The NAACP New Jersey State Conference said in a statement that New Jerseyans outraged but what’s going on should contact their local law enforcement.

“Reach out to your local police and your local & state representatives to insist that THEY contact the ranking police officers where the incident took place, as well as their local and state legislative officials, to demand that these officers are truly held accountable for their actions,” the organization said.

NAACP President and CEO Derrick Johnson said in a statement that the uprising across the country is being fueled by systematic racial issues that are constantly ignored.

As we’ve seen over the last few days, these issues have now manifested into anger, sadness, fear, and confusion,” Johnson said. “Many throughout the country are left to consider at this moment after watching the horrific footage of George Floyd: When is enough, enough?”

Speaking in a televised interview, New Jersey U.S. Senator Cory Booker said that there continues to be a high number of Black people being killed by police with little accountability.

“We need to get justice in this case,” he said. “We also need a more concerted effort in American to recognize that we have a serious problem, serious challenges with police accountability and we need to take action.” 

State Senator and Legislative Black Caucus Chair Ron Rice, who is a former Newark police officer, said in a published interview that the Minniapolis officer who killed Floyd, Derek Chauvin, deserves the harshest punishment.     

“I believe he deserves the death penalty, if we’re not missing something,”Rice said. “It’s people like him who police get stereotyped.

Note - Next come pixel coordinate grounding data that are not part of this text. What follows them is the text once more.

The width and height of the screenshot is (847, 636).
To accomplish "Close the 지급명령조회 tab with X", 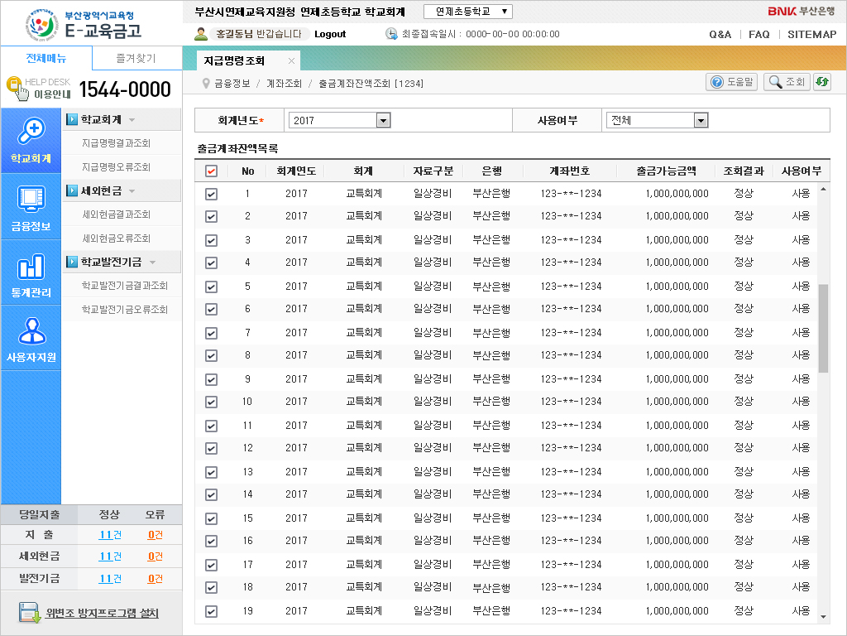I will pyautogui.click(x=291, y=61).
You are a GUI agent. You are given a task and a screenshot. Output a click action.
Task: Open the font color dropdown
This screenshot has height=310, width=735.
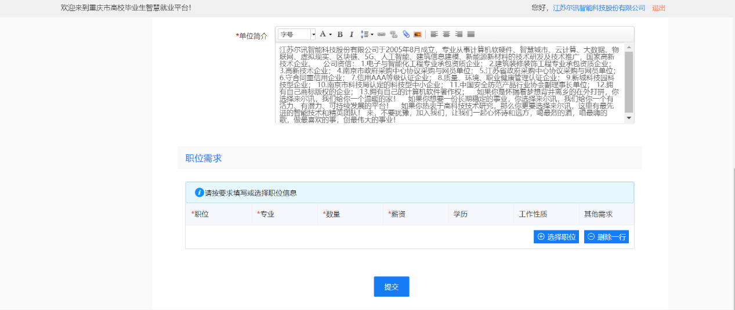tap(325, 34)
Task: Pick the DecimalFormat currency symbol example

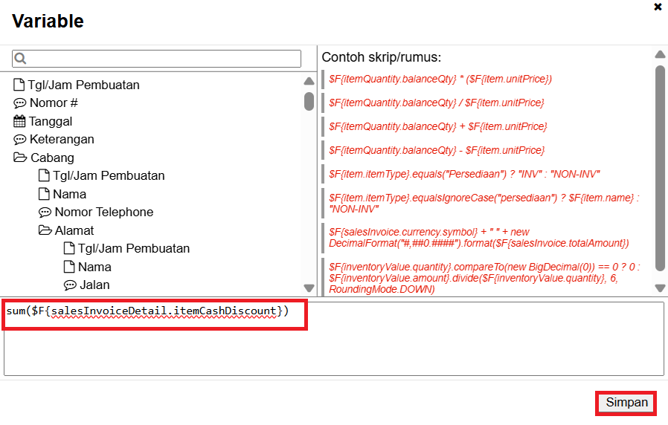Action: tap(478, 238)

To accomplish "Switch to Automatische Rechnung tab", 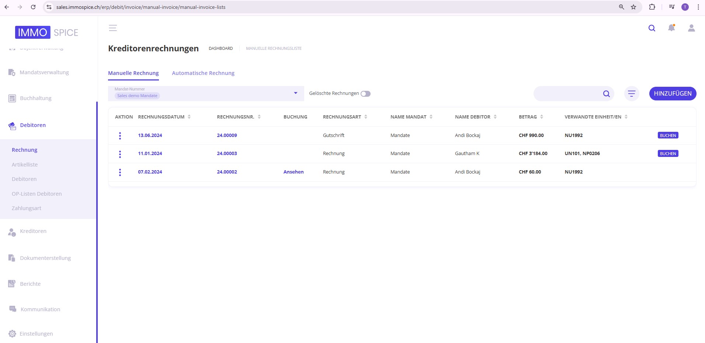I will [203, 73].
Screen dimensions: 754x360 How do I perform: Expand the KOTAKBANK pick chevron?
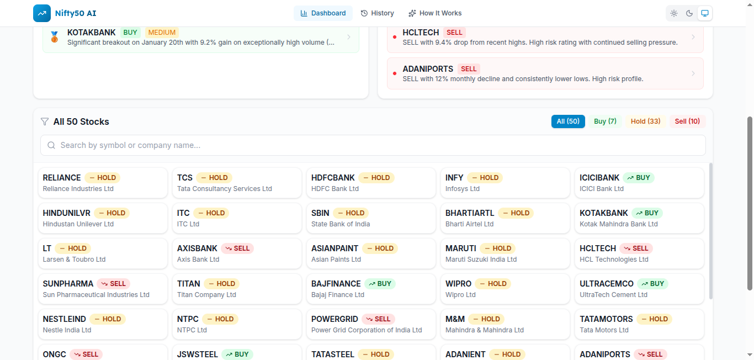(348, 37)
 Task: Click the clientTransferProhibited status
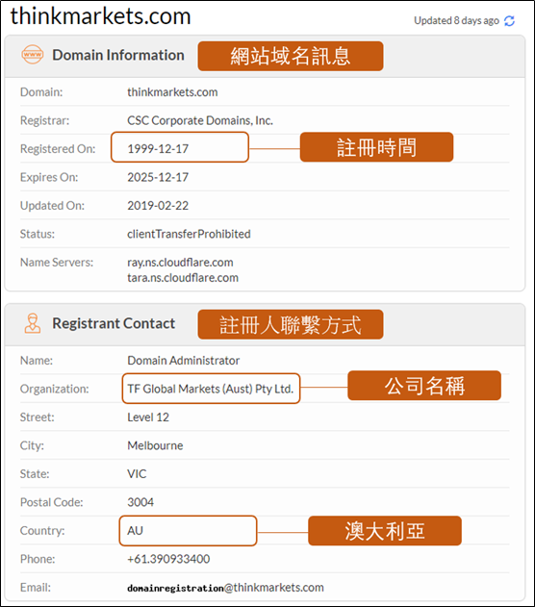[x=189, y=234]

The thing that bothers me – if i saw what I saw, I’d have intervened – was that while he had his knee on his head, he had his hand in his pocket like he was relaxing, like it was just a fun time.

In a statement, Burlington County Prosecutor Scott Coffina said that the recent killings are troubling but assured citizens that he has positive relationships with the community in his county. He’s urging anyone who believes they are victimized by law enforcement to contact his office.

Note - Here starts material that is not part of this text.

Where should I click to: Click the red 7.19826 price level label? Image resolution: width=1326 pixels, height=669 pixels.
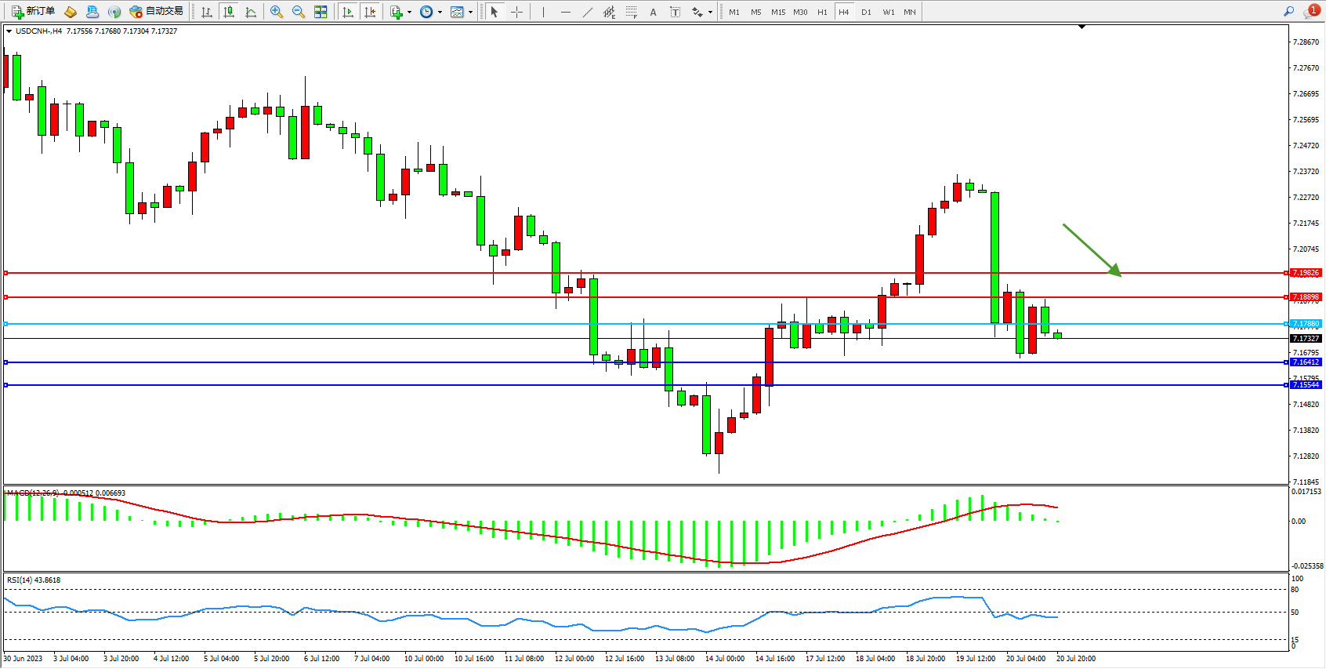click(x=1306, y=273)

“So much of law enforcement’s relationship with the community is built upon trust. We trust the members of our community to follow the law and cooperate with our efforts to enforce it; our community has the right to trust that they will be treated fairly and justly by the officers who serve them,” Coffina said. “Here in Burlington County, the law enforcement community is fortunate to have developed a positive relationship with our residents. Our police officers routinely conduct themselves with the utmost professionalism and respect for the members of the communities they serve.”


In  a recent op-ed, Paterson Assemblymember Benjie Wimberly said major factor including police brutality, mass incarnation and various type of discrimination is slowing killing the Black community. He said all of the officers involved in Floyd’s killing are guilty.

“There’s no way to justify it,” Wimberly said. “How do you justify it? [Eight] minutes. All those guys are damn guilty. The other officers who stood there and did nothing – for [eight] minutes – are guilty as hell, too. These were trained officers?”

Congresswoman Bonnie Watson Coleman said that the recent killings Floyd, Taylor and Arbery send a clear message to Black Americans that they are not safe.

“We are not safe when we go for runs, like Ahmaud Arberry. We are not safe when we are in our own homes, like Breonna Taylor,” she said. “We are not safe in a world that is willing to threaten a false police report against us, because we are rarely safe in the presence of police. Over the past few years, dozens of stories have been told, dozens of videos have been watched, dozens of names have been listed, and even then, the true scope of the violence, discrimination, bias and dehumanization Black people endure daily can’t be visualized."